You want to take in the notation of Katz's Section 4:

$R = \mathbb Z$, $S = \operatorname{Spec} \mathbb Z$, $r= n$, $E = \mathbb Z^{n}$, $X = \mathbb A^n$, $V= $ the locus in $\mathbb A^n$ where $C(\mathbf{x}) \neq 0$.

$\mathcal F =$ the Kummer sheaf associated to $\chi^{-1} $, pulled back along $C$.

Then the estimate you desire follows from Theorem 4.10 of Katz's paper as long as the A-number is at least $2$.

To calculate the $A$-number, we first need to calculate the middle extension $K$ of $\mathcal F$ from $V$. I think in this case it's the same as $\mathcal F$ as long as the order of $\chi$ is not $3$. It's easy to see that the middle extension vanishes on the smooth part of the vanishing locus of $C$. To check that it vanishes at $0$, note that the stalk of the middle extension of $\mathcal F$ at $0$, is naturally isomorphic to the stalk of $\mathcal F$ pulled back by scaling by $\lambda$, but $\mathcal F$ pulled back by scaling by $\lambda$ is $\mathcal F$ twisted by $\mathcal L_\chi (\lambda^{3})$, which depends nontrivially on $\lambda$, so these can't be isomorphic unless they vanish.

So that means we just need to calculate the difference between the compactly-supported Euler characteristc of $\mathcal F$ and the compactly supported Euler characteristic of a generial hyperplane section.
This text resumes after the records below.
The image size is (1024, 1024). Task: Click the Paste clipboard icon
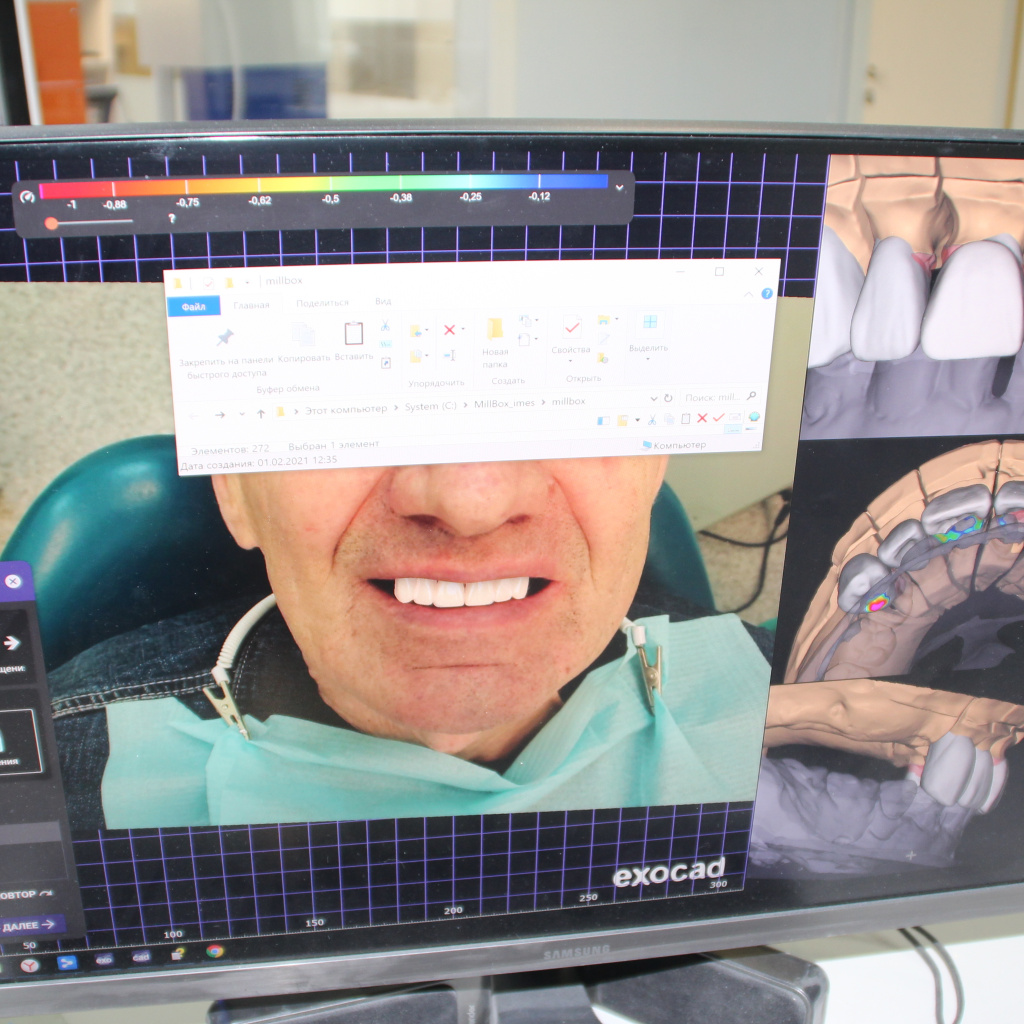click(x=353, y=333)
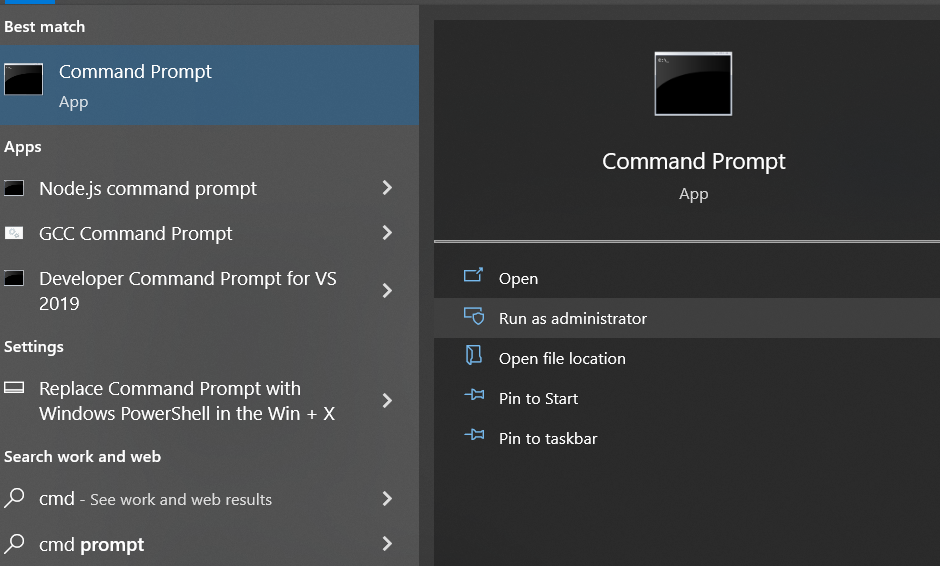Image resolution: width=940 pixels, height=566 pixels.
Task: Click the GCC Command Prompt icon
Action: [x=14, y=233]
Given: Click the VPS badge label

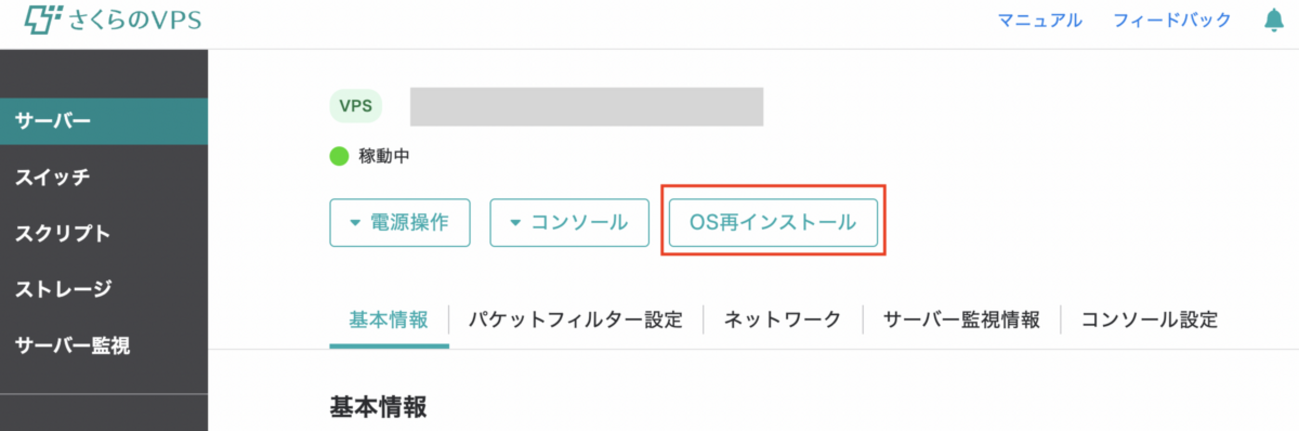Looking at the screenshot, I should (355, 106).
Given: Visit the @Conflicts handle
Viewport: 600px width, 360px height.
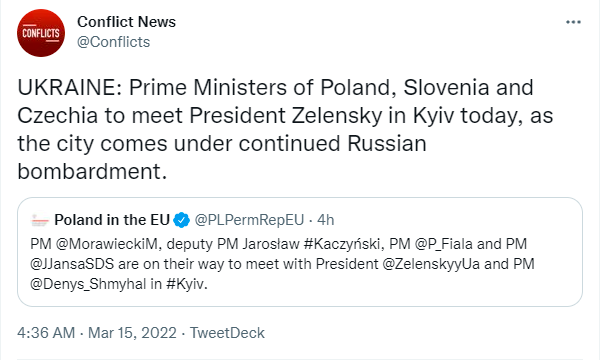Looking at the screenshot, I should coord(113,42).
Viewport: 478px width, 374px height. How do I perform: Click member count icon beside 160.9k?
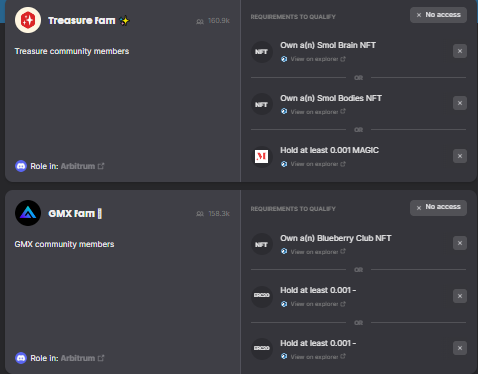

By the same symmetry argument, the compactly supported Euler characteristic of $F$, vanishes whereas the compactly supported Euler charateristic of a linear section is the Euler characteristic of a Dirichlet character of a smooth cubic polynomial in $n$ variables, which is $1$ minus the compactly supported Euler characteristic of the vanishing locus of that polynomial, which is a smooth affine cubic hypersurface in $n$ variables, which is $2^n$.

So it looks to me like the $A$-number is $2^n-1$ and you are fine as long as $n \geq 2$.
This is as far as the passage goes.